I think that in (almost) every project I work in, when a web page contains one or more form elements, the most common question is: should we set initial focus to the first element in the form when the page has loaded? Heated debates follow, where people argue very convincingly for their view on it.
However, to me it isn’t an easy black or white-question.
My take is that it is all about context. In some web sites, it is expected and it will heighten the experience for the end user. Helping them saving time and become more efficient by easing the load from them of having to tab to, or click, in the field is a good cause. Take Google, for example: 99% or more are there to perform a search, and not to click on any of the links. Verdict: initial focus is justified (and is used).

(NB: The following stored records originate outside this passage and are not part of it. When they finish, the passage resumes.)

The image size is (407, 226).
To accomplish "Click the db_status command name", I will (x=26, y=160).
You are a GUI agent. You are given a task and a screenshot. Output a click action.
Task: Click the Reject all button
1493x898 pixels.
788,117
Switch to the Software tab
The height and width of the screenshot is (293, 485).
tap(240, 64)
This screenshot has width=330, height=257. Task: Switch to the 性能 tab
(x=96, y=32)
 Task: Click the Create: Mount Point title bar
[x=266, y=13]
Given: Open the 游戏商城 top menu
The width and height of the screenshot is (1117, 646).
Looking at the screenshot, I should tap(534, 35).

Then you have web sites that are filled to the brim with content and navigation options, but additionally they offer some kind of search functionality as an alternate way to find what you’re looking for. Here, initial focus wouldn’t be helping the user since, most likely, not as many will start with the actual search option. Examples: Amazon and Technorati. Verdict: no thanks, no initial focus (and it isn’t used).

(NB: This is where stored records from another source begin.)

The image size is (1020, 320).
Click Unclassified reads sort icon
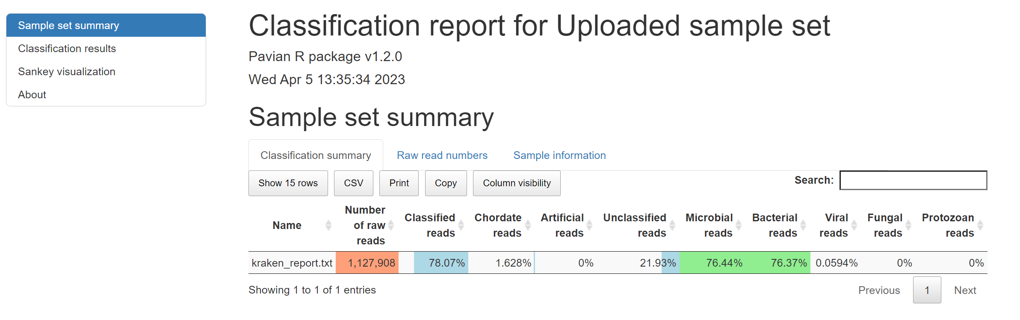(x=672, y=225)
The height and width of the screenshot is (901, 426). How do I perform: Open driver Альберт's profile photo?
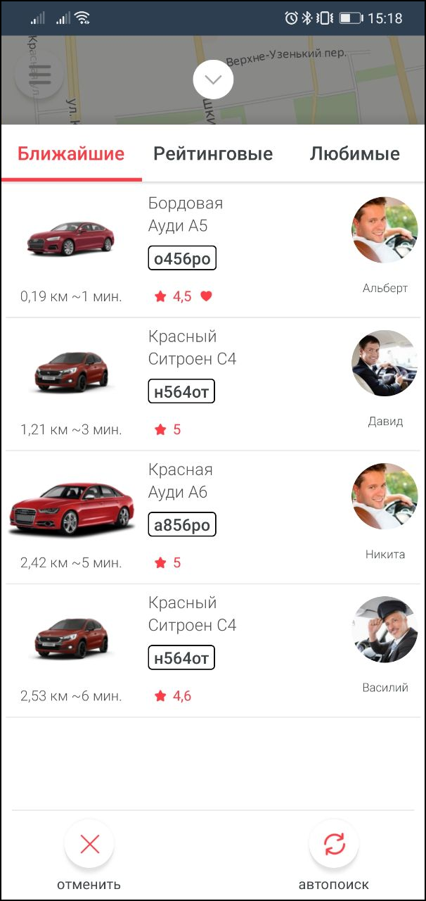pos(385,230)
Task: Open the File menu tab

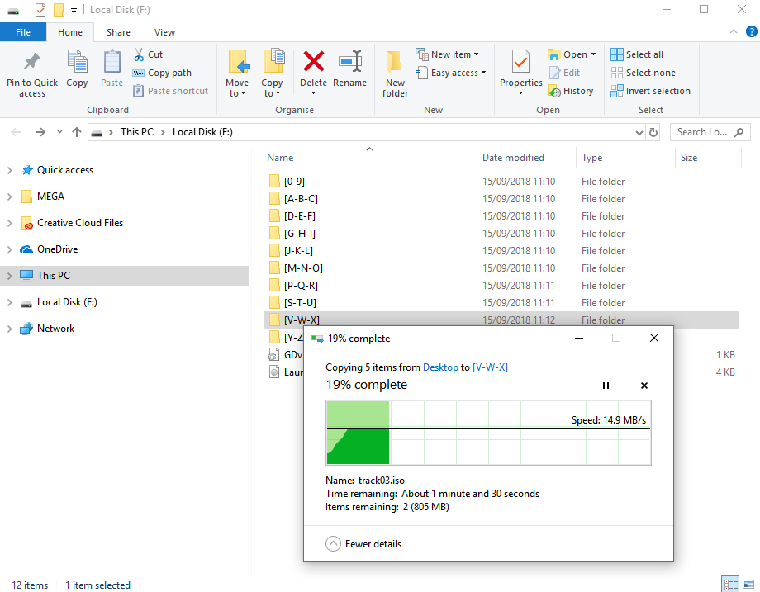Action: point(23,32)
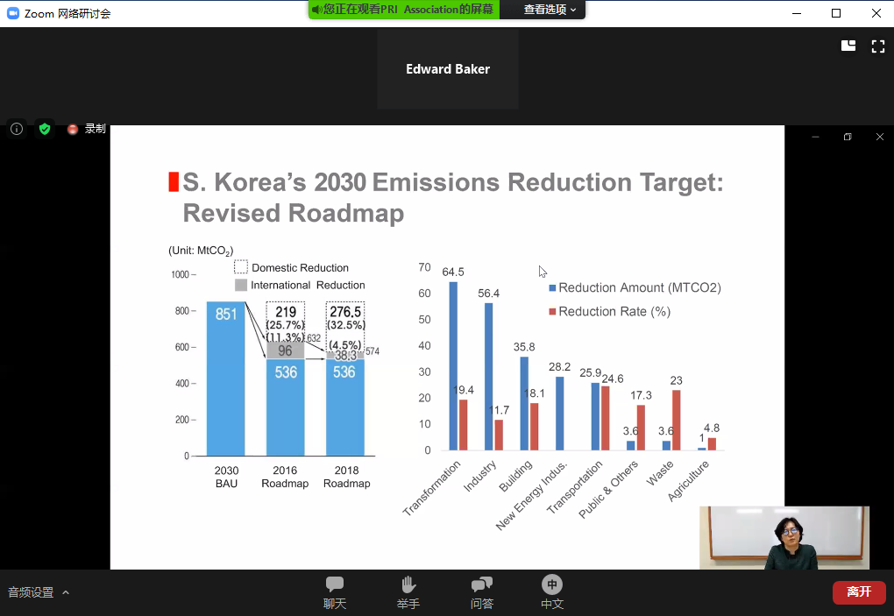This screenshot has width=894, height=616.
Task: Open the 聊天 chat panel
Action: click(334, 592)
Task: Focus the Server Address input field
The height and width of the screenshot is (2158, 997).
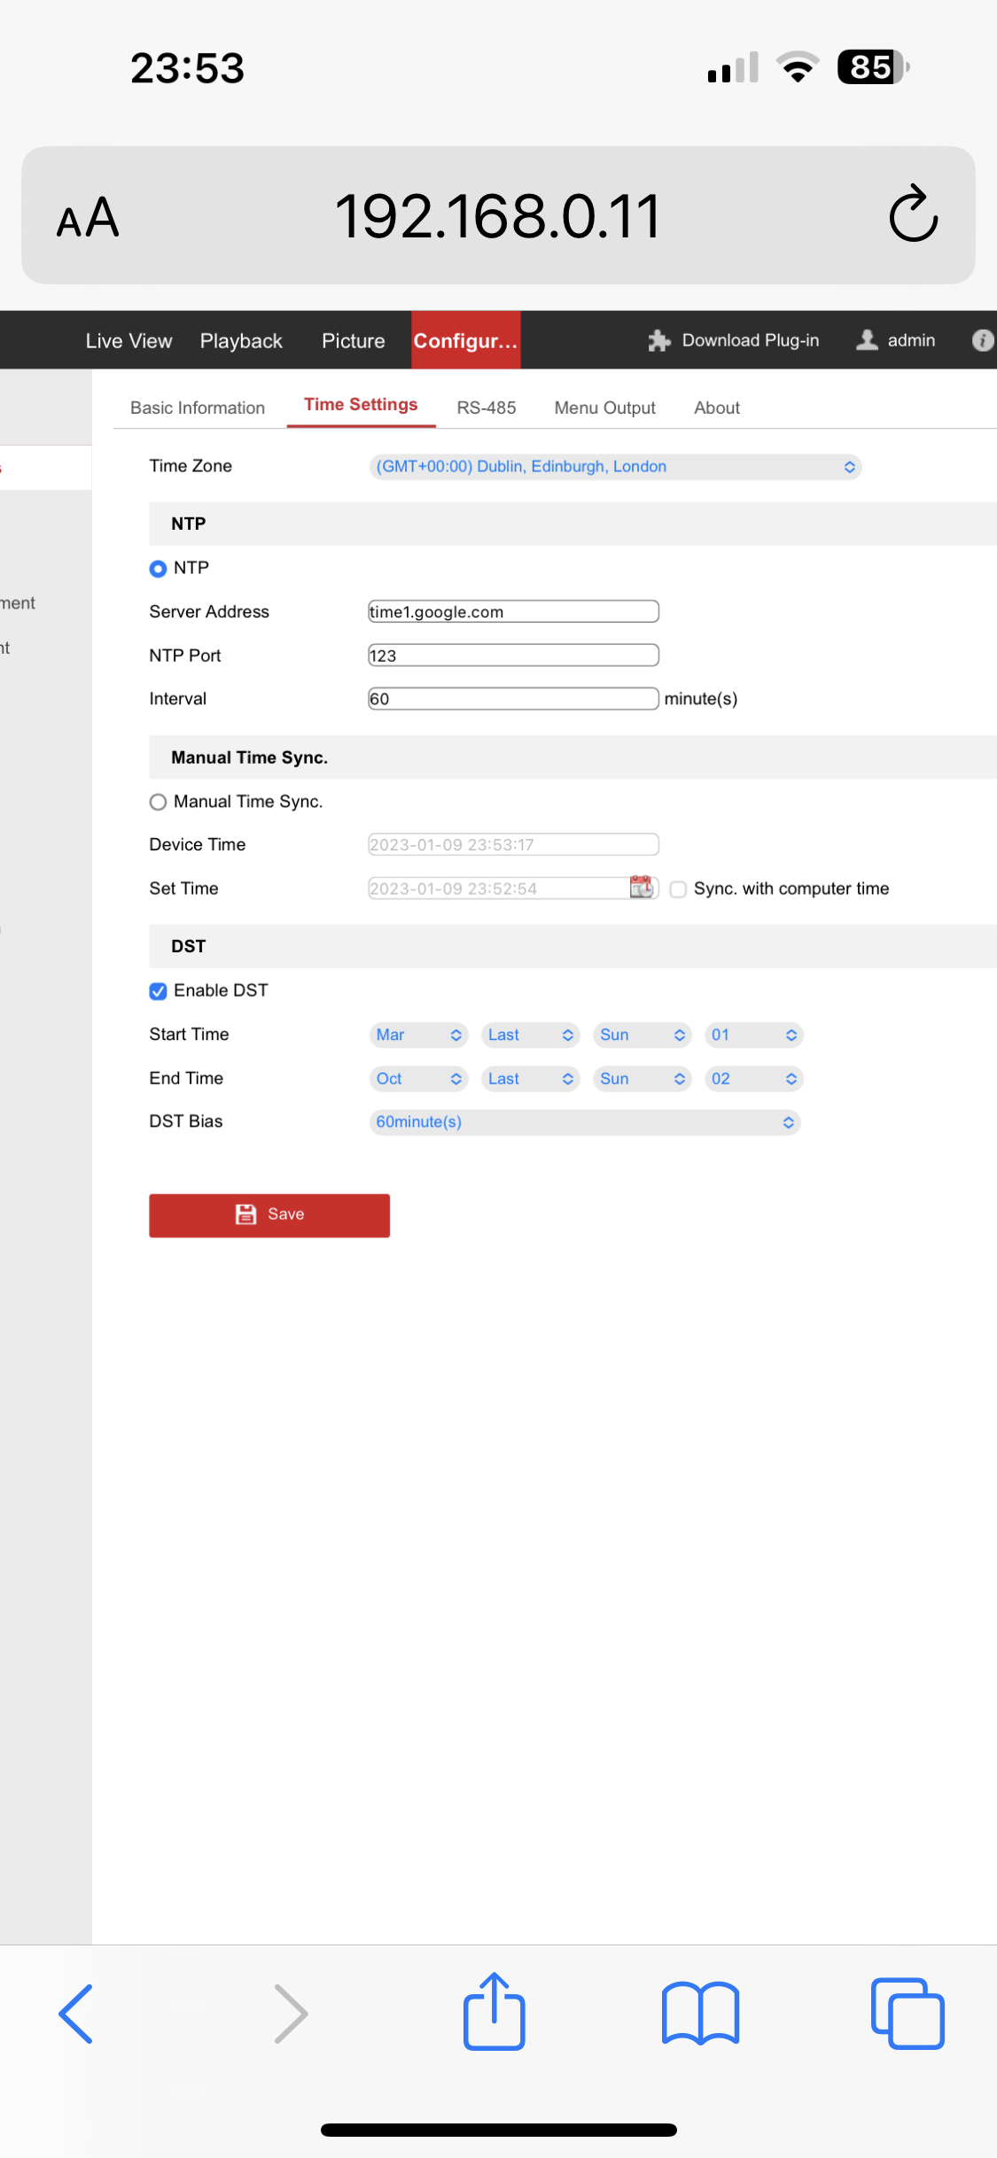Action: pos(513,611)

Why is initial focus ever bad?
For a couple of reasons, actually. Let me name the two most important ones:
- If the user is accustomed to using any keyboard navigation their web browser or operating system offers, an initial focus might interfere with that; the result will just be some characters in a text field instead.
- Accessibility. Let’s say that you can’t use your mouse and have to rely on the keyboard to navigate around in a web page (or if you just want to only use the keyboard). If you have a web page with a lot of content, navigation etc, you expect tabbing to begin from where the web page starts.
What’s your take? Initial focus or not?